One gotcha that cost me an hour of debugging: Nginx Proxy Manager was set to Force SSL which caused an infinite redirect loop. Cloudflare already terminates SSL before the request reaches my network — NPM doesn't need to force it again. Disabling Force SSL in NPM fixed it immediately.
Another gotcha: cloudflared runs inside the NPM LXC and needs to connect to NPM via localhost:80, not via the LXC's external IP. LXCs can't connect to their own external IP from within themselves, which is by design.
What I Learned
Isolation is worth the complexity. Running 15 LXCs instead of one big Docker host adds overhead but has paid off repeatedly. Services can be restarted, updated, and debugged independently.
Document as you go. My Obsidian vault syncs to GitHub automatically. Every service has a markdown doc covering the setup, decisions, and gotchas. When something breaks at 2am, future me is grateful.

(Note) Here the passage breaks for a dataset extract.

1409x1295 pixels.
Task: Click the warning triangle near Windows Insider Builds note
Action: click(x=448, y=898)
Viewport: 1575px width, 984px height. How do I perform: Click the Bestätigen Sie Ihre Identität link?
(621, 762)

The bug is rarely where you're looking. The SMART monitoring conflict, the Docker iptables blocking NPM connections, the missing gateway on a newly created LXC - all of these were caused by something outside the thing I was debugging. Check your assumptions first.

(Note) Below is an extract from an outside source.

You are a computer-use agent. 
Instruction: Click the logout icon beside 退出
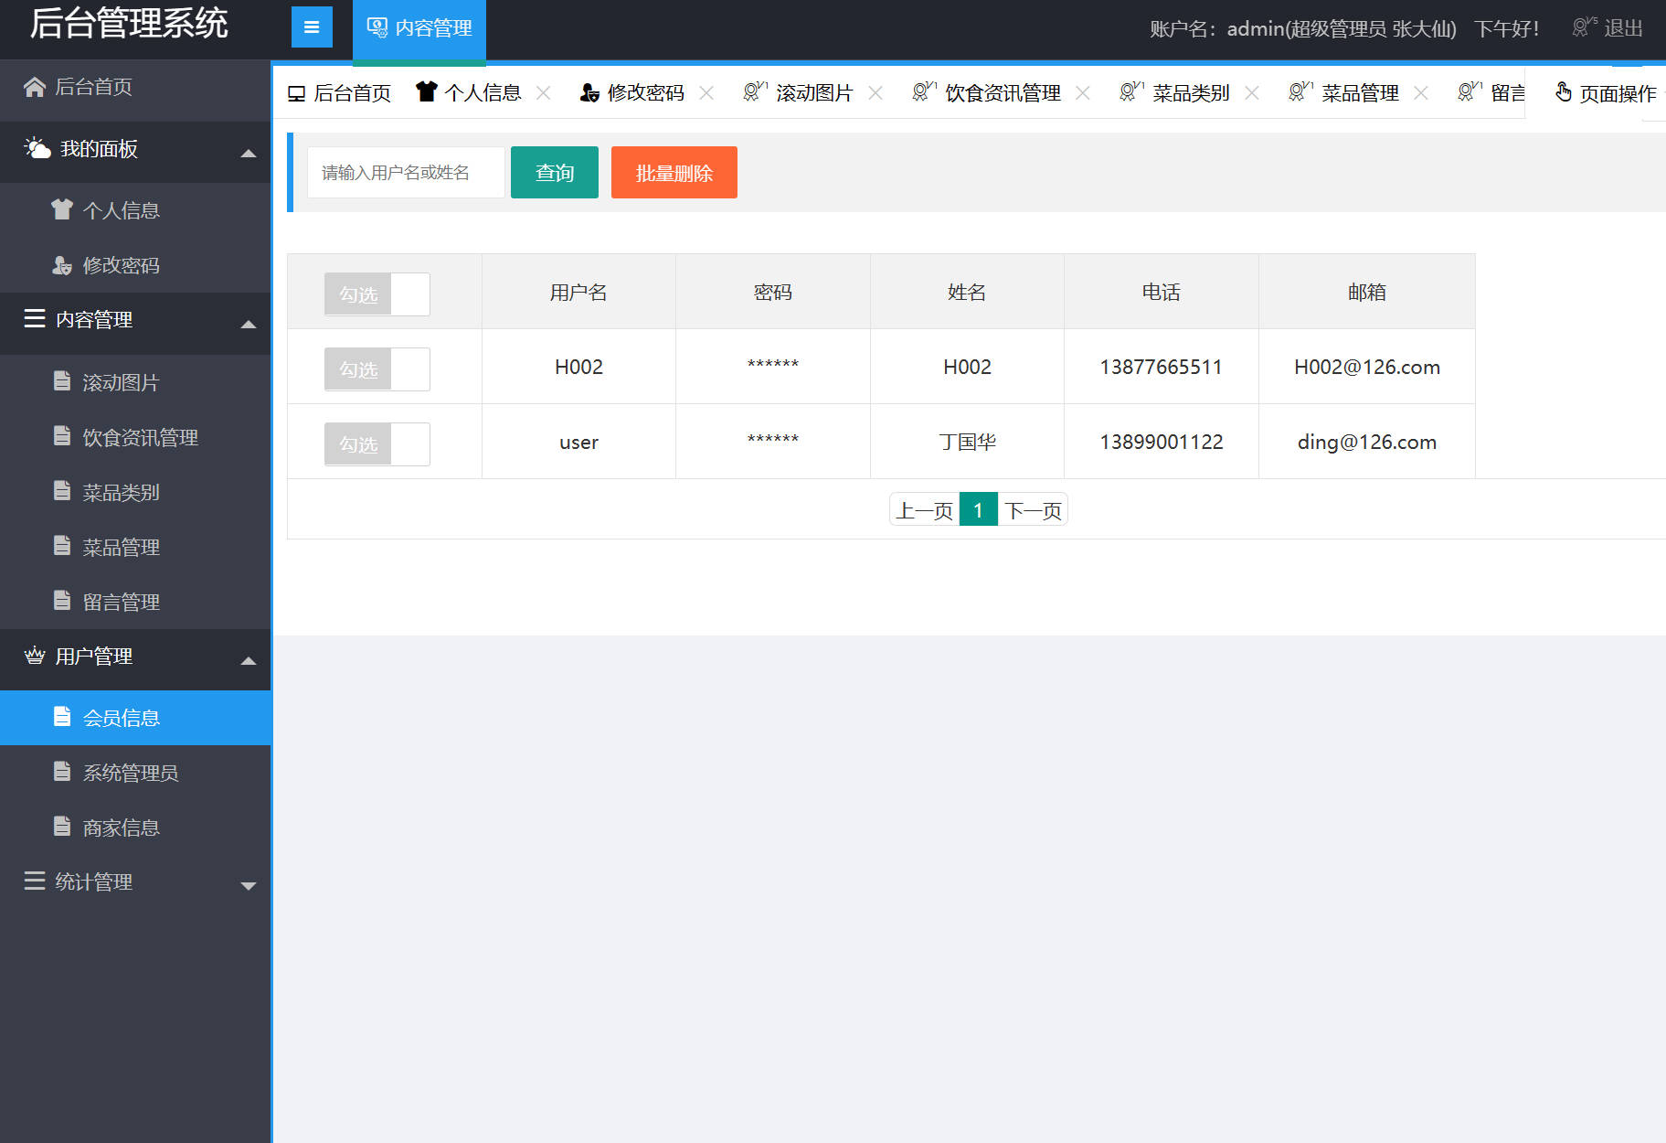(1580, 27)
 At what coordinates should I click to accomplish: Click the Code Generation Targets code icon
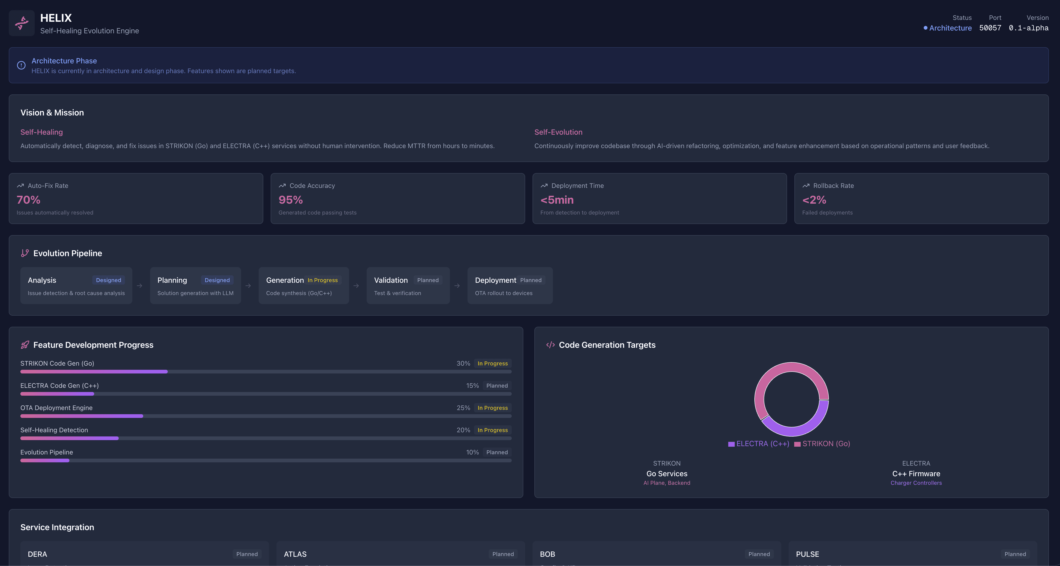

Automate the maintenance, not just the deployment. The update playbook gets used weekly. The provisioning playbook has been used a handful of times. Automation that saves you time on recurring tasks has more value than automation that saves time on one-time setups.
The Stack at a Glance
| Service | Purpose |
|---|---|
| Proxmox VE | Hypervisor |
| Tailscale | VPN + remote access |
| Gluetun + qBittorrent | Torrenting behind VPN kill switch |
| Prowlarr + FlareSolverr | Indexer aggregation |
| Sonarr + Radarr + Bazarr | Media automation |
| Jellyfin | Media server (QuickSync HW transcode) |
| Jellyseerr | Request portal |
| Prometheus + Grafana + Alertmanager | Monitoring and alerting |
| Homepage | Unified dashboard |
| n8n | Workflow automation |
| Ansible + GitHub Actions | Infrastructure as code + CI |
| Cloudflare Tunnel + NPM | Public access without open ports |
| Cloudflare R2 + rclone | Offsite config backups |
What's Next
- RHCSA certification — everything in this build is RHCSA material
- Kubernetes — migrate some services to k3s for the learning experience
- Paperless-ngx — document management to go with the homelab theme of replacing cloud services
The full documentation lives at github.com/NicolaiMatthew/homelab.
If you're thinking about building something similar, the Lenovo ThinkCentre M series (M720q, M920q, M920x) are the go-to recommendation for budget homelabs. Low power, quiet, capable, and cheap on the used market. The community-scripts project for Proxmox makes spinning up new services trivial.